Excerpts from a dataset:
****************************************

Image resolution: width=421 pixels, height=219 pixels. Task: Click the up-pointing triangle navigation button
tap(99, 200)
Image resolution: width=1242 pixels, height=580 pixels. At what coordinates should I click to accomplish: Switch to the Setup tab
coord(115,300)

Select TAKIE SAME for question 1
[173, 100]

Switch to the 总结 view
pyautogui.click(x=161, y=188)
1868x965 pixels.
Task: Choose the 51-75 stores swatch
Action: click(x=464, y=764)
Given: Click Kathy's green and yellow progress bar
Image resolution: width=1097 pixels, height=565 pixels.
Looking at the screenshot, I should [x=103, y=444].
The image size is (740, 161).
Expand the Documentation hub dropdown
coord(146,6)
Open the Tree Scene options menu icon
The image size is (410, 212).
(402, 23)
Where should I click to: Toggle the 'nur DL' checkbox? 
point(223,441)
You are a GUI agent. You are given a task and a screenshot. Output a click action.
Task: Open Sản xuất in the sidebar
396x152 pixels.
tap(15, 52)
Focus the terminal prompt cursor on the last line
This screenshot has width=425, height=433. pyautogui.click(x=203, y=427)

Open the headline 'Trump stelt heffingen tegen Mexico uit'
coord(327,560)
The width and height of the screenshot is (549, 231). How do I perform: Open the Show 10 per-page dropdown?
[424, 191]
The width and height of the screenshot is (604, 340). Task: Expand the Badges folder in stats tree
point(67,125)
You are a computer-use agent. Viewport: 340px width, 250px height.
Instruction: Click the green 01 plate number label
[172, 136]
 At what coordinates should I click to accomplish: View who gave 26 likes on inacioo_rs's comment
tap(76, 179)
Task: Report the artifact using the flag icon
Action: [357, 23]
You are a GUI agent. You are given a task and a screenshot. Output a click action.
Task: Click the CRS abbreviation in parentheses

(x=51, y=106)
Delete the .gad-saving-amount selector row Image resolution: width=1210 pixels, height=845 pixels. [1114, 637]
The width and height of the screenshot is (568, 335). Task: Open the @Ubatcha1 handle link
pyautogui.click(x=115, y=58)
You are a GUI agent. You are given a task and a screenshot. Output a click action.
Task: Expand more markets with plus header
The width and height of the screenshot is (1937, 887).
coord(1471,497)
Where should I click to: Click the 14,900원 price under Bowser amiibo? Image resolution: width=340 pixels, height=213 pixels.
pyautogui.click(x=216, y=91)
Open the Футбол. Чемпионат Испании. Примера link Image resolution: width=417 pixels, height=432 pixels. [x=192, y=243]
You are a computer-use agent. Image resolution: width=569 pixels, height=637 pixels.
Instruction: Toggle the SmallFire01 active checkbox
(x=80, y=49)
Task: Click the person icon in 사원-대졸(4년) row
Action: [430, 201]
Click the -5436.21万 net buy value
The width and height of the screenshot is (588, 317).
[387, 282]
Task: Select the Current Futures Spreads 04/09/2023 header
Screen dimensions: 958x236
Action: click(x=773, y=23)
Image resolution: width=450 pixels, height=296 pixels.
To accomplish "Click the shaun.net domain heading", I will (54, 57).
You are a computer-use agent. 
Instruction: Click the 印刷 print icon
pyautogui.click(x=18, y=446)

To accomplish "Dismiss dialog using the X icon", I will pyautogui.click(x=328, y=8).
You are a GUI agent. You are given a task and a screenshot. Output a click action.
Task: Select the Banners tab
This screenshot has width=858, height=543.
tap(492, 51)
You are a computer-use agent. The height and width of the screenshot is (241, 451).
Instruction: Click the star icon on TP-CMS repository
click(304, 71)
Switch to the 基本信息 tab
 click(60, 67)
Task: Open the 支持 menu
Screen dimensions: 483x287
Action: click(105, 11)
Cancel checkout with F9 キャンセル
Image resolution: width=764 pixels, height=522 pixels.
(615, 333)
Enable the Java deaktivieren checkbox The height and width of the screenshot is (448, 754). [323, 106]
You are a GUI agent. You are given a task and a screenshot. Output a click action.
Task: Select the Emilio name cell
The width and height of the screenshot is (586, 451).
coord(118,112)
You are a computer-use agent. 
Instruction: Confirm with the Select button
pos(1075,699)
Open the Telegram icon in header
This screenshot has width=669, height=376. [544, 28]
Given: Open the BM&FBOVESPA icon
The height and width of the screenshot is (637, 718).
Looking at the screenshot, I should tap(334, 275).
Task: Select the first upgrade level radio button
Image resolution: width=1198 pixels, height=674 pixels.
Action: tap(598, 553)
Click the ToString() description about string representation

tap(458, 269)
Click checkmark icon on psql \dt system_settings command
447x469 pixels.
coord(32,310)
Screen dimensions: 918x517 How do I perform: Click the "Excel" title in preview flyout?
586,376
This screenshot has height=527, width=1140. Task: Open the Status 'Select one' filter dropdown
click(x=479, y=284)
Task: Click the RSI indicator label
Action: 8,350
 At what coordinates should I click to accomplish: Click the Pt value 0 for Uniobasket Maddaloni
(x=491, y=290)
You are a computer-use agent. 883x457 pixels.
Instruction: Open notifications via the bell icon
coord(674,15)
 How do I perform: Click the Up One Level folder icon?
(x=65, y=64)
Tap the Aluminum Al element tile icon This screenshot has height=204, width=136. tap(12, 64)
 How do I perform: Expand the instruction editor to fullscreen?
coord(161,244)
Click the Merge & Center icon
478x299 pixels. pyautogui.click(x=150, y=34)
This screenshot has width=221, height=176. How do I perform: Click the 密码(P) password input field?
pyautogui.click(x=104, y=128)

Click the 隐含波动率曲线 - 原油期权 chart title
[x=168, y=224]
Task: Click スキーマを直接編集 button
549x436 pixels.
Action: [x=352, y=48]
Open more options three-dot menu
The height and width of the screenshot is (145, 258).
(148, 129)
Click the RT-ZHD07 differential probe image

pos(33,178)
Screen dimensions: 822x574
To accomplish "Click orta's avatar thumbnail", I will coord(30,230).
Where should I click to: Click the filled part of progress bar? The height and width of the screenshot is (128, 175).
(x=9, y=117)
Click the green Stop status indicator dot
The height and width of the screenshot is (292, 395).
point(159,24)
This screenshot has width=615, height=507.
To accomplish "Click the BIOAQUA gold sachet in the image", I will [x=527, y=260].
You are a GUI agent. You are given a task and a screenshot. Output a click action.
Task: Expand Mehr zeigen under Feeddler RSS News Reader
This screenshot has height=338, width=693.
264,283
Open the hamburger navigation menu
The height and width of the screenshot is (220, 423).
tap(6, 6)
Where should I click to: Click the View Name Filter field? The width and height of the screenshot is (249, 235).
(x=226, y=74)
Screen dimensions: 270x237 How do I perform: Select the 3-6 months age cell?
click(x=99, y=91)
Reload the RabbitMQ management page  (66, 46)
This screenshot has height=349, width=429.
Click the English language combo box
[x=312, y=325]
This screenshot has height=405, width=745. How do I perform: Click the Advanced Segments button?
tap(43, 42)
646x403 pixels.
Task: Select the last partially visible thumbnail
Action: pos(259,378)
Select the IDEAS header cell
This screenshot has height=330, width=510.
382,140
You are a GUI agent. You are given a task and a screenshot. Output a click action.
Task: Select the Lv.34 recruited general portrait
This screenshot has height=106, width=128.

****************************************

WORK TASK: Please return the data above in full, without altering a single line.

RESPONSE TO THIS TASK:
Image resolution: width=421 pixels, height=219 pixels. Task: Click the up-pointing triangle navigation button
tap(99, 200)
Image resolution: width=1242 pixels, height=580 pixels. At what coordinates should I click to accomplish: Switch to the Setup tab
coord(115,300)

Select TAKIE SAME for question 1
[173, 100]

Switch to the 总结 view
pyautogui.click(x=161, y=188)
1868x965 pixels.
Task: Choose the 51-75 stores swatch
Action: click(x=464, y=764)
Given: Click Kathy's green and yellow progress bar
Image resolution: width=1097 pixels, height=565 pixels.
Looking at the screenshot, I should [x=103, y=444].
The image size is (740, 161).
Expand the Documentation hub dropdown
coord(146,6)
Open the Tree Scene options menu icon
The image size is (410, 212).
(402, 23)
Where should I click to: Toggle the 'nur DL' checkbox? 
point(223,441)
You are a GUI agent. You are given a task and a screenshot. Output a click action.
Task: Open Sản xuất in the sidebar
396x152 pixels.
tap(15, 52)
Focus the terminal prompt cursor on the last line
This screenshot has width=425, height=433. pyautogui.click(x=203, y=427)

Open the headline 'Trump stelt heffingen tegen Mexico uit'
coord(327,560)
The width and height of the screenshot is (549, 231). How do I perform: Open the Show 10 per-page dropdown?
[424, 191]
The width and height of the screenshot is (604, 340). Task: Expand the Badges folder in stats tree
point(67,125)
You are a computer-use agent. Viewport: 340px width, 250px height.
Instruction: Click the green 01 plate number label
[172, 136]
 At what coordinates should I click to accomplish: View who gave 26 likes on inacioo_rs's comment
tap(76, 179)
Task: Report the artifact using the flag icon
Action: [357, 23]
You are a GUI agent. You are given a task and a screenshot. Output a click action.
Task: Click the CRS abbreviation in parentheses

(x=51, y=106)
Delete the .gad-saving-amount selector row Image resolution: width=1210 pixels, height=845 pixels. [1114, 637]
The width and height of the screenshot is (568, 335). Task: Open the @Ubatcha1 handle link
pyautogui.click(x=115, y=58)
You are a GUI agent. You are given a task and a screenshot. Output a click action.
Task: Expand more markets with plus header
The width and height of the screenshot is (1937, 887).
coord(1471,497)
Where should I click to: Click the 14,900원 price under Bowser amiibo? Image resolution: width=340 pixels, height=213 pixels.
pyautogui.click(x=216, y=91)
Open the Футбол. Чемпионат Испании. Примера link Image resolution: width=417 pixels, height=432 pixels. [x=192, y=243]
You are a computer-use agent. Image resolution: width=569 pixels, height=637 pixels.
Instruction: Toggle the SmallFire01 active checkbox
(x=80, y=49)
Task: Click the person icon in 사원-대졸(4년) row
Action: [430, 201]
Click the -5436.21万 net buy value
The width and height of the screenshot is (588, 317).
[387, 282]
Task: Select the Current Futures Spreads 04/09/2023 header
Screen dimensions: 958x236
Action: click(x=773, y=23)
Image resolution: width=450 pixels, height=296 pixels.
To accomplish "Click the shaun.net domain heading", I will (54, 57).
You are a computer-use agent. 
Instruction: Click the 印刷 print icon
pyautogui.click(x=18, y=446)

To accomplish "Dismiss dialog using the X icon", I will pyautogui.click(x=328, y=8).
You are a GUI agent. You are given a task and a screenshot. Output a click action.
Task: Select the Banners tab
This screenshot has width=858, height=543.
tap(492, 51)
You are a computer-use agent. The height and width of the screenshot is (241, 451).
Instruction: Click the star icon on TP-CMS repository
click(304, 71)
Switch to the 基本信息 tab
 click(60, 67)
Task: Open the 支持 menu
Screen dimensions: 483x287
Action: click(105, 11)
Cancel checkout with F9 キャンセル
Image resolution: width=764 pixels, height=522 pixels.
(615, 333)
Enable the Java deaktivieren checkbox The height and width of the screenshot is (448, 754). [323, 106]
You are a GUI agent. You are given a task and a screenshot. Output a click action.
Task: Select the Emilio name cell
The width and height of the screenshot is (586, 451).
coord(118,112)
You are a computer-use agent. 
Instruction: Confirm with the Select button
pos(1075,699)
Open the Telegram icon in header
This screenshot has width=669, height=376. [544, 28]
Given: Open the BM&FBOVESPA icon
The height and width of the screenshot is (637, 718).
Looking at the screenshot, I should tap(334, 275).
Task: Select the first upgrade level radio button
Image resolution: width=1198 pixels, height=674 pixels.
Action: tap(598, 553)
Click the ToString() description about string representation

tap(458, 269)
Click checkmark icon on psql \dt system_settings command
447x469 pixels.
coord(32,310)
Screen dimensions: 918x517 How do I perform: Click the "Excel" title in preview flyout?
586,376
This screenshot has height=527, width=1140. Task: Open the Status 'Select one' filter dropdown
click(x=479, y=284)
Task: Click the RSI indicator label
Action: 8,350
 At what coordinates should I click to accomplish: Click the Pt value 0 for Uniobasket Maddaloni
(x=491, y=290)
You are a computer-use agent. 883x457 pixels.
Instruction: Open notifications via the bell icon
coord(674,15)
 How do I perform: Click the Up One Level folder icon?
(x=65, y=64)
Tap the Aluminum Al element tile icon This screenshot has height=204, width=136. tap(12, 64)
 How do I perform: Expand the instruction editor to fullscreen?
coord(161,244)
Click the Merge & Center icon
478x299 pixels. pyautogui.click(x=150, y=34)
This screenshot has width=221, height=176. How do I perform: Click the 密码(P) password input field?
pyautogui.click(x=104, y=128)

Click the 隐含波动率曲线 - 原油期权 chart title
[x=168, y=224]
Task: Click スキーマを直接編集 button
549x436 pixels.
Action: [x=352, y=48]
Open more options three-dot menu
The height and width of the screenshot is (145, 258).
(148, 129)
Click the RT-ZHD07 differential probe image

pos(33,178)
Screen dimensions: 822x574
To accomplish "Click orta's avatar thumbnail", I will coord(30,230).
Where should I click to: Click the filled part of progress bar? The height and width of the screenshot is (128, 175).
(x=9, y=117)
Click the green Stop status indicator dot
The height and width of the screenshot is (292, 395).
point(159,24)
This screenshot has width=615, height=507.
To accomplish "Click the BIOAQUA gold sachet in the image", I will [x=527, y=260].
You are a GUI agent. You are given a task and a screenshot. Output a click action.
Task: Expand Mehr zeigen under Feeddler RSS News Reader
This screenshot has height=338, width=693.
264,283
Open the hamburger navigation menu
The height and width of the screenshot is (220, 423).
tap(6, 6)
Where should I click to: Click the View Name Filter field? The width and height of the screenshot is (249, 235).
(x=226, y=74)
Screen dimensions: 270x237 How do I perform: Select the 3-6 months age cell?
click(x=99, y=91)
Reload the RabbitMQ management page  (66, 46)
This screenshot has height=349, width=429.
Click the English language combo box
[x=312, y=325]
This screenshot has height=405, width=745. How do I perform: Click the Advanced Segments button?
tap(43, 42)
646x403 pixels.
Task: Select the last partially visible thumbnail
Action: pos(259,378)
Select the IDEAS header cell
This screenshot has height=330, width=510.
382,140
You are a GUI agent. You are given a task and a screenshot. Output a click action.
Task: Select the Lv.34 recruited general portrait
This screenshot has height=106, width=128.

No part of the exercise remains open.